Check code coverage metrics documentation page for more details.

Adding mutation testing

The Pitest system provides mutation testing in the Java world and can be added to a Maven project by including the pitest maven plugin and configure it accordingly.

At a minimum we need to add the following to the <plugins> block:

<plugin>
    <groupId>org.pitest</groupId>
    <artifactId>pitest-maven</artifactId>
    <version>1.5.2</version>
    <configuration>
        <outputFormats>
            <!--
            XML for sonar and HTML to keep it as default
            which would have been ignored if we had added only the XML
            -->
            <outputFormat>XML</outputFormat>
            <outputFormat>HTML</outputFormat>
        </outputFormats>
    </configuration>
    <executions>
        <execution>
            <phase>test</phase>
            <goals>
                <goal>mutationCoverage</goal>
            </goals>
        </execution>
    </executions>
    <dependencies>
        <dependency>
            <groupId>org.pitest</groupId>
            <artifactId>pitest-junit5-plugin</artifactId>
            <version>0.12</version>
        </dependency>
    </dependencies>
</plugin>

This will bind the goal org.pitest:pitest-maven:mutationCoverage to the test phase, which means it will run whenever the test phase runs, such as by mvn clean verify.

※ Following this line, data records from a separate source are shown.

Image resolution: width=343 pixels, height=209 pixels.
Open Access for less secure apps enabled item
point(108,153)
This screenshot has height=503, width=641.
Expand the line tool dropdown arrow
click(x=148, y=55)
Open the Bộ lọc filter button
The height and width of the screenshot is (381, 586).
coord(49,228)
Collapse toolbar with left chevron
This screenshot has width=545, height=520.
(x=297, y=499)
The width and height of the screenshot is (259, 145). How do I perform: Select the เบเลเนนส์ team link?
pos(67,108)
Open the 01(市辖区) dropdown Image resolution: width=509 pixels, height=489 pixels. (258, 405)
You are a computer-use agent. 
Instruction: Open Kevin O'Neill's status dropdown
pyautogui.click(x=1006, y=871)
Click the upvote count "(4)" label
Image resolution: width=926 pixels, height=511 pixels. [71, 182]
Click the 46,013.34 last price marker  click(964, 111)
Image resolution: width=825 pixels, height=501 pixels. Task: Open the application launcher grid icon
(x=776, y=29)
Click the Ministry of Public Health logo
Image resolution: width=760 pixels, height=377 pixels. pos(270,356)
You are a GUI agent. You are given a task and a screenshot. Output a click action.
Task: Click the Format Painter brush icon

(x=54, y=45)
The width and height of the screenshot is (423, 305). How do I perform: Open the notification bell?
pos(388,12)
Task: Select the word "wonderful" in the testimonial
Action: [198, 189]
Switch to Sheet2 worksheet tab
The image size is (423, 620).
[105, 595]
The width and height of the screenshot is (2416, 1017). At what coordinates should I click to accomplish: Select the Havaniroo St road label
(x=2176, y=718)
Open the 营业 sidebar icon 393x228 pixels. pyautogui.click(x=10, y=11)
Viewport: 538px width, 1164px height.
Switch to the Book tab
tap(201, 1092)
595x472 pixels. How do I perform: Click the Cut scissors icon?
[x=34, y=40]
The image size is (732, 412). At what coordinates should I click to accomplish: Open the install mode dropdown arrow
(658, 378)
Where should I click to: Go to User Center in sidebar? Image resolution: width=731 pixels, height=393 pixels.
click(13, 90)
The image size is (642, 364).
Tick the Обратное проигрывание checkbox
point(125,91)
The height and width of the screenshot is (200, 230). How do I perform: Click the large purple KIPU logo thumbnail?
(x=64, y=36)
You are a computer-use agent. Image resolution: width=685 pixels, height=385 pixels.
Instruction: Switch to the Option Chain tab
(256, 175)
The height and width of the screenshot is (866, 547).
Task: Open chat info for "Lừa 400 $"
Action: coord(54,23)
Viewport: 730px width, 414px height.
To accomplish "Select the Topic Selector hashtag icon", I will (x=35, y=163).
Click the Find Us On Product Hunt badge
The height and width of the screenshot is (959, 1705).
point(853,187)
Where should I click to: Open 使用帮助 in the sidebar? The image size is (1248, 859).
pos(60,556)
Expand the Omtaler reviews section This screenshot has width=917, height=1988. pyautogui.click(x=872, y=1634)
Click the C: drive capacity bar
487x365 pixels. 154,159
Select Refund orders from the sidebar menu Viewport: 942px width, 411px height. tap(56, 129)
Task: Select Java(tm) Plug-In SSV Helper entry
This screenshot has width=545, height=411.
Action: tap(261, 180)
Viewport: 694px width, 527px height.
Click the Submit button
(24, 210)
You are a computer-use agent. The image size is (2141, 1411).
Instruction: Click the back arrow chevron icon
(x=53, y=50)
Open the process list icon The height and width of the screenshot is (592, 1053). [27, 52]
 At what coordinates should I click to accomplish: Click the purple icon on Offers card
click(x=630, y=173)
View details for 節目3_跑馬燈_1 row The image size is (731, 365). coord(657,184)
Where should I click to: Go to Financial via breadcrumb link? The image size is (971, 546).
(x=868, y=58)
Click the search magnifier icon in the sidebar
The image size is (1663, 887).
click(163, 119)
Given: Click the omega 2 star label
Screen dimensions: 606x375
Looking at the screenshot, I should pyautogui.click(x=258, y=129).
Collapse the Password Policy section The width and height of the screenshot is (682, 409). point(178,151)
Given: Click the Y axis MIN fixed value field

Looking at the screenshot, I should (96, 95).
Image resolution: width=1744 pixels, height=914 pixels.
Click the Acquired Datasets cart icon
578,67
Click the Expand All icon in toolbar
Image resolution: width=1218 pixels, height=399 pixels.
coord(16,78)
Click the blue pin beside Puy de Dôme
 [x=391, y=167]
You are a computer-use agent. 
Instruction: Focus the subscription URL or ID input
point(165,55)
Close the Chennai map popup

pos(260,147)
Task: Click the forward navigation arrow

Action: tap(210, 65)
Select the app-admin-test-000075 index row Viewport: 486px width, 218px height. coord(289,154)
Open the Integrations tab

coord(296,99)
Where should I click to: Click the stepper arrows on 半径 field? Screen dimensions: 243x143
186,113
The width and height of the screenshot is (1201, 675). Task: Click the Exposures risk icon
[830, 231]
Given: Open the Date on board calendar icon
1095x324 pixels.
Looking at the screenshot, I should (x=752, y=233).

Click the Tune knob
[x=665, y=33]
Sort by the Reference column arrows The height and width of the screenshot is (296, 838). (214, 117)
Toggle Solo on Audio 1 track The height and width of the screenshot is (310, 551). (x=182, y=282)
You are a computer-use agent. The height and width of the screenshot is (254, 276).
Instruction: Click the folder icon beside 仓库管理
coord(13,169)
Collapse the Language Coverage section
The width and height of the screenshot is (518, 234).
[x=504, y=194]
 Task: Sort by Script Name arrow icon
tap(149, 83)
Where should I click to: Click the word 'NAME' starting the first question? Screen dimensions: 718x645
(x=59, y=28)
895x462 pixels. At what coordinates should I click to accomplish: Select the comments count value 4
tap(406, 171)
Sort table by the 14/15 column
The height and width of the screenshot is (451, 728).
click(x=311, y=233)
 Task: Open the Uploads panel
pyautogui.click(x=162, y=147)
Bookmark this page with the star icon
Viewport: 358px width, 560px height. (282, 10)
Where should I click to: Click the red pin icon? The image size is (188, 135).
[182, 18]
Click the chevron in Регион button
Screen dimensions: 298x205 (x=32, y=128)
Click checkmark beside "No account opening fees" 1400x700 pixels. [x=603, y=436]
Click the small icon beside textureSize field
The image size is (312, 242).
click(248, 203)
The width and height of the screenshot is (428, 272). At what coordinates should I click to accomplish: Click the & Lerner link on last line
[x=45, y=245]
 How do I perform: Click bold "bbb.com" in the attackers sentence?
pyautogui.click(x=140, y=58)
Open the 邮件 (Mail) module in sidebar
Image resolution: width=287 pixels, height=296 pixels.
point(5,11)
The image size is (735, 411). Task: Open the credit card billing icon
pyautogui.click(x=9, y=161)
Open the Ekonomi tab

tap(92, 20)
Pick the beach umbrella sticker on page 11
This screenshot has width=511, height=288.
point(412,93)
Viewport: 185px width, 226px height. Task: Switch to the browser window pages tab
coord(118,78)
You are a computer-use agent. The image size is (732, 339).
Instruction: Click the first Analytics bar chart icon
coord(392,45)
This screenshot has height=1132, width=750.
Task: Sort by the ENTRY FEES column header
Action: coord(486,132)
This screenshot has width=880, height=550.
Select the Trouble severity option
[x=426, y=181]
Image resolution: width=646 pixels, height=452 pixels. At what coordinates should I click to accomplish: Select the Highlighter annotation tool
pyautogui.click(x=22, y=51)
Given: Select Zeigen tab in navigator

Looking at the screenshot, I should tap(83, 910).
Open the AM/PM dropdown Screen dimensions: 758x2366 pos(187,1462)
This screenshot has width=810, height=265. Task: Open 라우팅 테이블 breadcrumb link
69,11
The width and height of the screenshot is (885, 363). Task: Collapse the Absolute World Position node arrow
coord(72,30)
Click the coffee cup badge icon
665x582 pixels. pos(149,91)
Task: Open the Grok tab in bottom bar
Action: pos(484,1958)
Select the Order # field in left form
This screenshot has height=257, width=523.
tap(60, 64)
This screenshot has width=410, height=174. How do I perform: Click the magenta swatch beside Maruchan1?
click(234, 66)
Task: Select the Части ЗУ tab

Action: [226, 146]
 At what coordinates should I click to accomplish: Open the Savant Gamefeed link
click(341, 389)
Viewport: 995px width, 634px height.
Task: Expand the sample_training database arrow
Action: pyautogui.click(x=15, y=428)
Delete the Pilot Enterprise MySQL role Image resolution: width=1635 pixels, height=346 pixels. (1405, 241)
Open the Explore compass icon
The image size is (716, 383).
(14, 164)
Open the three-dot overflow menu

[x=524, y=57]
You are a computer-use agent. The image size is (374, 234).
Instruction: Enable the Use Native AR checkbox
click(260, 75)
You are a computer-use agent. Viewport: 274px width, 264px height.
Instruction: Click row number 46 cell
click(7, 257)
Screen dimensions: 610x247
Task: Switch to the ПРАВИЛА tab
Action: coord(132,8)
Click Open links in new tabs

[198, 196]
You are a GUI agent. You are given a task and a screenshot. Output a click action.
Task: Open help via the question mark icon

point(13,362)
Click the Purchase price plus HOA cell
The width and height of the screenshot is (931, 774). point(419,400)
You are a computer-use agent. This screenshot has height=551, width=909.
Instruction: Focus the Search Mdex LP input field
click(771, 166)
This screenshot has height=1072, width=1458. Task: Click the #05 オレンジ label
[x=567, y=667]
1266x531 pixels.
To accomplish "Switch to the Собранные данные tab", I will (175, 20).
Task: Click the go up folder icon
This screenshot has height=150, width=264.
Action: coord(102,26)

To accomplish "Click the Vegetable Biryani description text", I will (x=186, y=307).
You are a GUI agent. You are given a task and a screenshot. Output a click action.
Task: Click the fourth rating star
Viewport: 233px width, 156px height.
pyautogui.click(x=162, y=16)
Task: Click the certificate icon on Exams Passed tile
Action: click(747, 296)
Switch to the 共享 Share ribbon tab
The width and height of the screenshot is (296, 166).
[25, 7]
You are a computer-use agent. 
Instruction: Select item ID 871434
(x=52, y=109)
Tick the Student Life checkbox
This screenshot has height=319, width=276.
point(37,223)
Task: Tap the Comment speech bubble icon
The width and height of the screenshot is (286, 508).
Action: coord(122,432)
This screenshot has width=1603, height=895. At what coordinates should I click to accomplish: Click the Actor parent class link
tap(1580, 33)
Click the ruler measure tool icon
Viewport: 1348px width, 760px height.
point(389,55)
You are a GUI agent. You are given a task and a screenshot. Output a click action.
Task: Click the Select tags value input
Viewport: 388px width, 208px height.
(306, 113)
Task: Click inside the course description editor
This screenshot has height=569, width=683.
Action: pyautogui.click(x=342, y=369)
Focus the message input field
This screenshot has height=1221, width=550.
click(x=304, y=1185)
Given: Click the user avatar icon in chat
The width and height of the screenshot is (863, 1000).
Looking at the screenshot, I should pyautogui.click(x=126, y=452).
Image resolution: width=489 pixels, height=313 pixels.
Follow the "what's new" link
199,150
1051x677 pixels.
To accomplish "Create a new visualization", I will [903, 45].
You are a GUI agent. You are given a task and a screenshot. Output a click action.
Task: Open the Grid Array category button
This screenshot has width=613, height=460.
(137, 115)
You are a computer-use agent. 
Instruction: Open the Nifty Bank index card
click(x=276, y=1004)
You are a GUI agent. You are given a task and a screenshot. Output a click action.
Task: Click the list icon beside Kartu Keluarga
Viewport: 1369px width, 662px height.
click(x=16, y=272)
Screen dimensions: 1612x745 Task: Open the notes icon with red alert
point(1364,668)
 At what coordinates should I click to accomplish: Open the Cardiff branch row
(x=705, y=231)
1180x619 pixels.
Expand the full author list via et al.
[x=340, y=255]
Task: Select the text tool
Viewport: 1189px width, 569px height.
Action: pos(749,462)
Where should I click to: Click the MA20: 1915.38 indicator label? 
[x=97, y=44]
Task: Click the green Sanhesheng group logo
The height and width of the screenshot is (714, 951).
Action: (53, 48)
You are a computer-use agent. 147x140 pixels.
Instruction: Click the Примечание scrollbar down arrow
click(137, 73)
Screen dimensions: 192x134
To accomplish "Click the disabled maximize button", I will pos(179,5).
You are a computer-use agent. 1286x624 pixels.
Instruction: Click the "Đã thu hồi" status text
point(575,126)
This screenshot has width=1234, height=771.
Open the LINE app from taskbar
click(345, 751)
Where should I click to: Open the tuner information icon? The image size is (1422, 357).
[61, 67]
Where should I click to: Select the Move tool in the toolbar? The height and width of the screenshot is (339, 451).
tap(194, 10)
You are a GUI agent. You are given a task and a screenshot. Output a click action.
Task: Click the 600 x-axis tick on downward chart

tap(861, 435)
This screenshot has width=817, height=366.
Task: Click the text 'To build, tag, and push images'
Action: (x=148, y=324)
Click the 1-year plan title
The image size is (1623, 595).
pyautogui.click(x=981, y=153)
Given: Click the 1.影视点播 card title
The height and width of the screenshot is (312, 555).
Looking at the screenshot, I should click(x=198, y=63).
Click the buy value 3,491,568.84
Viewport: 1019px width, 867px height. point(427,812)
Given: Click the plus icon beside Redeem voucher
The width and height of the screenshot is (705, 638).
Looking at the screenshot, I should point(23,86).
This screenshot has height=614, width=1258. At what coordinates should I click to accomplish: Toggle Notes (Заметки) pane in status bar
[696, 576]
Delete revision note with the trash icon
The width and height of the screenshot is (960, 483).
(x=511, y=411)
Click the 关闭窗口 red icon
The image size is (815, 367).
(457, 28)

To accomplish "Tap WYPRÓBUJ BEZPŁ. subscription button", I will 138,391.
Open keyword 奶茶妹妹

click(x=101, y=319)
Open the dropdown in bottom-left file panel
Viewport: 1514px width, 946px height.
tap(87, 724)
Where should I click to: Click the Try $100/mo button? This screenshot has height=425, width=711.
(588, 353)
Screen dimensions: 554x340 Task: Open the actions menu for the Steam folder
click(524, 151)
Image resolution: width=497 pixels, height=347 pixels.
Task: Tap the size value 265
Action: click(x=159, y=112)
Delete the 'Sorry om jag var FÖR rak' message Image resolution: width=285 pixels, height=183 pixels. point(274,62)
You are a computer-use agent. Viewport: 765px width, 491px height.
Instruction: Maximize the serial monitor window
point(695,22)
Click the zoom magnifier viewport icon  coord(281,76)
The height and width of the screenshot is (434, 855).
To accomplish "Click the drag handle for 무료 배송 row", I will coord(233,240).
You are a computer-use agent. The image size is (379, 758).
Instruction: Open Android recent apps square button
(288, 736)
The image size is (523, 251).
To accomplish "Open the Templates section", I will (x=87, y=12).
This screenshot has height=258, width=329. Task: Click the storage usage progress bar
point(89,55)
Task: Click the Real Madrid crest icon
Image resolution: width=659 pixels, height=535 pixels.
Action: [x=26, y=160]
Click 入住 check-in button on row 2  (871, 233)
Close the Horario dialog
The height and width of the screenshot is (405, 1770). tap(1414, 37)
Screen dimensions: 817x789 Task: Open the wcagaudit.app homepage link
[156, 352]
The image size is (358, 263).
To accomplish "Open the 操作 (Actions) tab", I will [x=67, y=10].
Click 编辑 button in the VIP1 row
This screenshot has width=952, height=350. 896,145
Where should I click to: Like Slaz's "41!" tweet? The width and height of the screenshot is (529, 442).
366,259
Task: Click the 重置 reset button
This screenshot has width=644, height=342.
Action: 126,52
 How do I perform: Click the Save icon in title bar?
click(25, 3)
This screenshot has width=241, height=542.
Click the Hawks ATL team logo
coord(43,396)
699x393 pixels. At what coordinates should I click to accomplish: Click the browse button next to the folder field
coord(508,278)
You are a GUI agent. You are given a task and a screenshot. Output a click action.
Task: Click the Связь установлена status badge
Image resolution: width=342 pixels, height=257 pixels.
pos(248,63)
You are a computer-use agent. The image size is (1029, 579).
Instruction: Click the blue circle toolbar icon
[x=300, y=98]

NOTE 1: bear in mind that mutation testing can slow your unit tests, so you might want to separate them from the other tests. Without further configuring the plugin all your tests will be mutated, which could lead to longer than expected test execution time. Something similar should be done for the integration tests too. I will address all of this in the following posts, as the project progresses.

NOTE 2: I had to add some dummy logic to the project to avoid pitest from failing when it does not find any code to mutate, other than the code scaffolding done by Spring Boot CLI when generating a new Spring Boot project. Check this link for more on this matter.

Before continuing with the next point, make sure your SonarQube instance is running and configured correctly regarding mutation testing. Check Configure SonarQube section of this post for some guidance.

Push the code analysis to SonarQube

We first have to add the sonar-maven-plugin to the pom file, as illustrated below:

<plugin>
    <groupId>org.sonarsource.scanner.maven</groupId>
    <artifactId>sonar-maven-plugin</artifactId>
    <version>3.7.0.1746</version>
</plugin>

Run the following command (change the Sonar host URL accordingly):

mvn clean verify sonar:sonar -Dsonar.host.url=http://<IP-Address>:9000

This should be it! Check the state of the project containing the changes mentioned above and have a look at the screen below to see how the project looks on SonarQube.

sonar-mt-plugin

Final words

In this post we hooked up our backend project to SonarQube (I am using an instance on AWS EC2), enabled code coverage, added some code coverage constraints and mutation testing. This is more of a minimalistic configuration, feel free to explore more and make changes as you see fit for your project.

Next, we will finally start writing some code to implement the first iteration of the project, as stated in part 1 of this series.